> **Exercise goal**
Search the material below for the word "Safe". Copy every line where it is found.

> **Entries supplied**
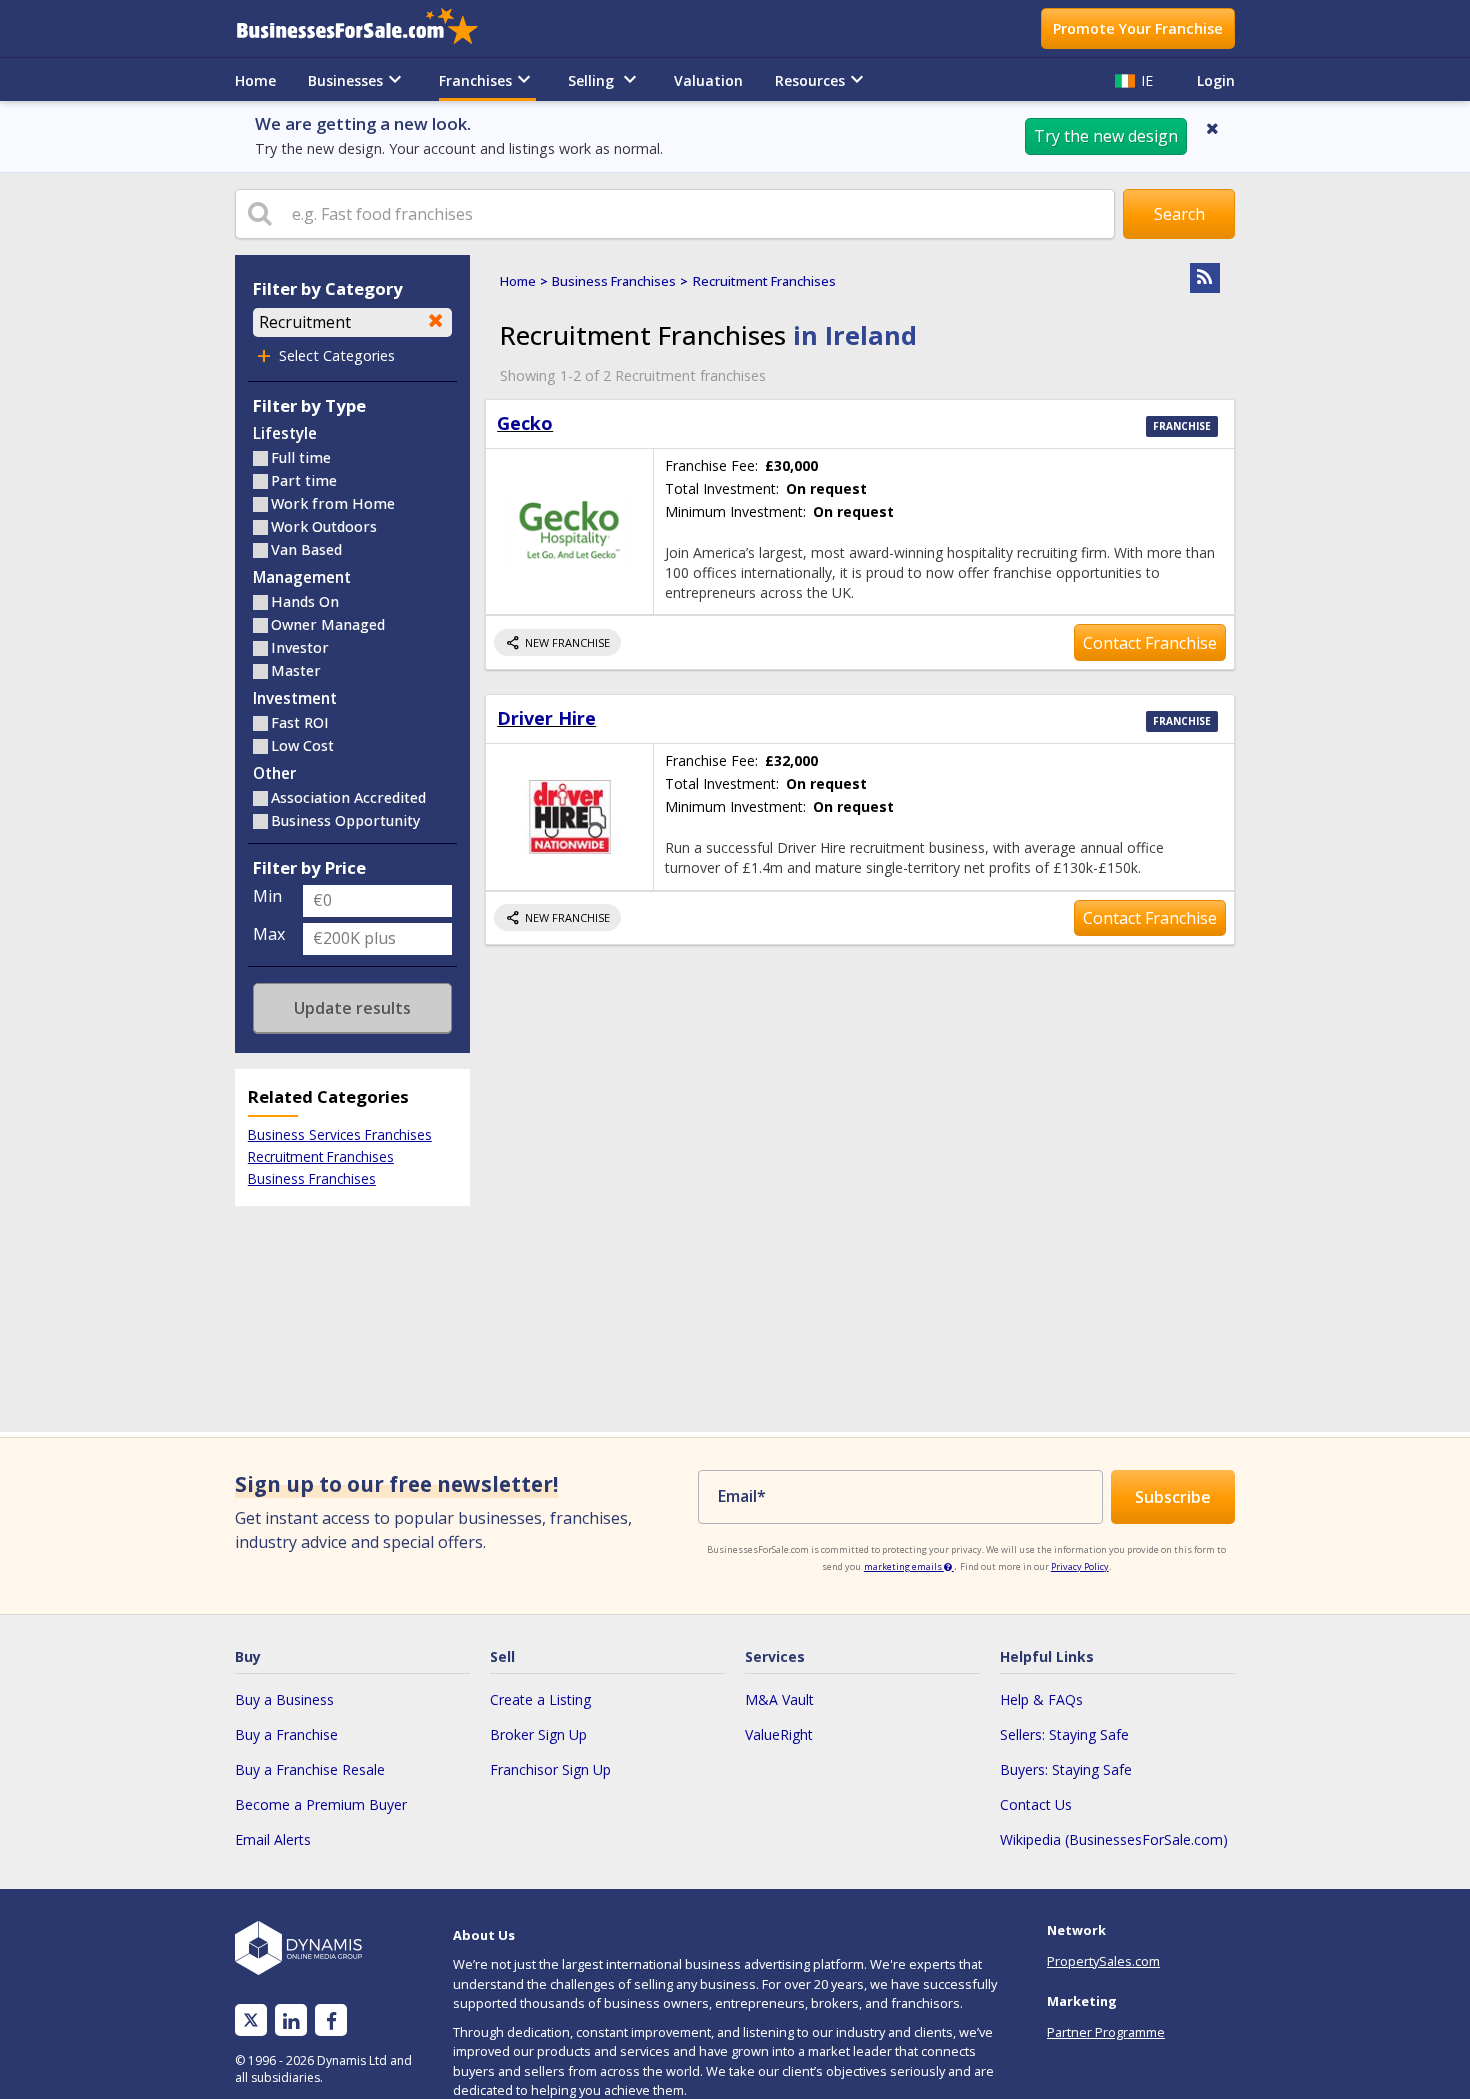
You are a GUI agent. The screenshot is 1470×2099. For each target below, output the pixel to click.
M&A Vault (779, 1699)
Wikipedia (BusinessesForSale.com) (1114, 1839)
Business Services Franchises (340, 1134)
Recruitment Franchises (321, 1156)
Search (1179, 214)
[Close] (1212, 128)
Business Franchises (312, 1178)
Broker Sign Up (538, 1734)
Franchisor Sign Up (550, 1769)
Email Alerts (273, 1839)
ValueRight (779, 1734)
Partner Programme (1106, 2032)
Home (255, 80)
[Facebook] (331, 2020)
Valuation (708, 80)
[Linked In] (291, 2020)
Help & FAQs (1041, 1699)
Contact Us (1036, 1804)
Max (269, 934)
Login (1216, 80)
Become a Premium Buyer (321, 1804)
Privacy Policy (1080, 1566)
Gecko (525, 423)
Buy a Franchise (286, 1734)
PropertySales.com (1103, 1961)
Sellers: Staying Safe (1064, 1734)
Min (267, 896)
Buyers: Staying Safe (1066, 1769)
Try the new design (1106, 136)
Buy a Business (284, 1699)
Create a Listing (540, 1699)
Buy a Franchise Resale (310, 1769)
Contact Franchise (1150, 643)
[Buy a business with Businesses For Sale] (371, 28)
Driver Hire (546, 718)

> **Answer below**
Sellers: Staying Safe (1064, 1734)
Buyers: Staying Safe (1066, 1769)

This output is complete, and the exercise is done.